[What is being asked]
Reproduce verbatim the lines that start with the one containing "Task: Open Spotlight search magnifier" and continue through the last line below, including both of those lines.

===============

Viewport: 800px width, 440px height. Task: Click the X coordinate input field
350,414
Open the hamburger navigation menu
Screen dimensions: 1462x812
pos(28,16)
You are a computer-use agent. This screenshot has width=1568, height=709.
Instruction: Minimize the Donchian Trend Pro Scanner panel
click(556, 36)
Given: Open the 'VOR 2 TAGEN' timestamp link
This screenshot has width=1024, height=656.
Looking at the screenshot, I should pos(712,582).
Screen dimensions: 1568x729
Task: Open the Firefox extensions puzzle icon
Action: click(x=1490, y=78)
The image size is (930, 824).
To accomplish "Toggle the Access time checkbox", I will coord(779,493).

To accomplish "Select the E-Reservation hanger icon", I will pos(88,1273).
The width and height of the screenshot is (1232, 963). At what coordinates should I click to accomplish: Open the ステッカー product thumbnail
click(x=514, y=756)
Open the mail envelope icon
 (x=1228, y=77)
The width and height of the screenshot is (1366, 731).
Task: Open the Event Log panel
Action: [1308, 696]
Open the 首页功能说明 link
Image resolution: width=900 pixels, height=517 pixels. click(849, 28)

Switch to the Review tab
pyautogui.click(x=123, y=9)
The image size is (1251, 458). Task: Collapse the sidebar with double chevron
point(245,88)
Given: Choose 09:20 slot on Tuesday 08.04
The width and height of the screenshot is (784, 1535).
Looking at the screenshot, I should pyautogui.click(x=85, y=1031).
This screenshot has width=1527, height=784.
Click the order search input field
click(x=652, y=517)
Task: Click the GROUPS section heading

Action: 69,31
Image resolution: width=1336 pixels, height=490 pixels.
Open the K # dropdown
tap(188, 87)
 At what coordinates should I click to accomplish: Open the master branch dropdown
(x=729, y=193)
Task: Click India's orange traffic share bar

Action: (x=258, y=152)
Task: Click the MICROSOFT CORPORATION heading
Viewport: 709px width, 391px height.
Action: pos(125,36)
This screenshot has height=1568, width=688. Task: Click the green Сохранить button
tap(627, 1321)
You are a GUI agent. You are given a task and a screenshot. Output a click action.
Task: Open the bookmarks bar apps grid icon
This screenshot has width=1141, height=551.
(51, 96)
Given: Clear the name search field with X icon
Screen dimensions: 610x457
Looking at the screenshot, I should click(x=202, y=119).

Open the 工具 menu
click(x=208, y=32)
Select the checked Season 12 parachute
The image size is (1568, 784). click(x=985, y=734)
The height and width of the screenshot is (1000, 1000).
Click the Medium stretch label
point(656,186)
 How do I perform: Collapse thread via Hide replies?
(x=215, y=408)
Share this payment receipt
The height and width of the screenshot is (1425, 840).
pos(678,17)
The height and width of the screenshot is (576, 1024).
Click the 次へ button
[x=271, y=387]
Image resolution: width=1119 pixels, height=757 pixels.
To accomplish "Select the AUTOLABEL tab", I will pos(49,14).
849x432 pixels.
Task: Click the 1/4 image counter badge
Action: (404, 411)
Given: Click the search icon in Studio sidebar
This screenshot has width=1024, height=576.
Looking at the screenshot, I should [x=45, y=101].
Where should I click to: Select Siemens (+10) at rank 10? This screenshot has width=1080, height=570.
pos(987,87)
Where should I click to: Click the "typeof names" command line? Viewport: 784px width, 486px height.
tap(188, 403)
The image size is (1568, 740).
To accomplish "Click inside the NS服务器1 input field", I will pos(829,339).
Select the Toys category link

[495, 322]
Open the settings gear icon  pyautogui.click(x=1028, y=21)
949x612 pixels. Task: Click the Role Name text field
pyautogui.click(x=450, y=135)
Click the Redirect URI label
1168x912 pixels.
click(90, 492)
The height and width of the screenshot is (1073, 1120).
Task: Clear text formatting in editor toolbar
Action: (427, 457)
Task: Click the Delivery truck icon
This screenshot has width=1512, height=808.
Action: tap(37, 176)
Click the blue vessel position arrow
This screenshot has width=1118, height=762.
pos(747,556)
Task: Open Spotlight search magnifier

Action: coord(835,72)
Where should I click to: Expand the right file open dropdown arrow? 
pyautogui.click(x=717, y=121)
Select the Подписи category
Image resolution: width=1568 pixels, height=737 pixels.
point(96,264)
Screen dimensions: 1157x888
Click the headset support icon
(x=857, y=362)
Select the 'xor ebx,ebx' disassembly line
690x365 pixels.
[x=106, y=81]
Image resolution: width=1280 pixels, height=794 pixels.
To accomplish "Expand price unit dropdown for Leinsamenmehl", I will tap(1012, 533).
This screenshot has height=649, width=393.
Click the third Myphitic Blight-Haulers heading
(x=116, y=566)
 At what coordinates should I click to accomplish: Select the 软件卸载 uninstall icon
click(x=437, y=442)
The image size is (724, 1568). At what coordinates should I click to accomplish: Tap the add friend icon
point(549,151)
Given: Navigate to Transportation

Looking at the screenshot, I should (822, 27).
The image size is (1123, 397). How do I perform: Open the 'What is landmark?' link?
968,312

===============

[Response to the exercise]
Task: Open Spotlight search magnifier

Action: coord(835,72)
Where should I click to: Expand the right file open dropdown arrow? 
pyautogui.click(x=717, y=121)
Select the Подписи category
Image resolution: width=1568 pixels, height=737 pixels.
point(96,264)
Screen dimensions: 1157x888
Click the headset support icon
(x=857, y=362)
Select the 'xor ebx,ebx' disassembly line
690x365 pixels.
[x=106, y=81]
Image resolution: width=1280 pixels, height=794 pixels.
To accomplish "Expand price unit dropdown for Leinsamenmehl", I will tap(1012, 533).
This screenshot has height=649, width=393.
Click the third Myphitic Blight-Haulers heading
(x=116, y=566)
 At what coordinates should I click to accomplish: Select the 软件卸载 uninstall icon
click(x=437, y=442)
The image size is (724, 1568). At what coordinates should I click to accomplish: Tap the add friend icon
point(549,151)
Given: Navigate to Transportation

Looking at the screenshot, I should (822, 27).
The image size is (1123, 397). How do I perform: Open the 'What is landmark?' link?
968,312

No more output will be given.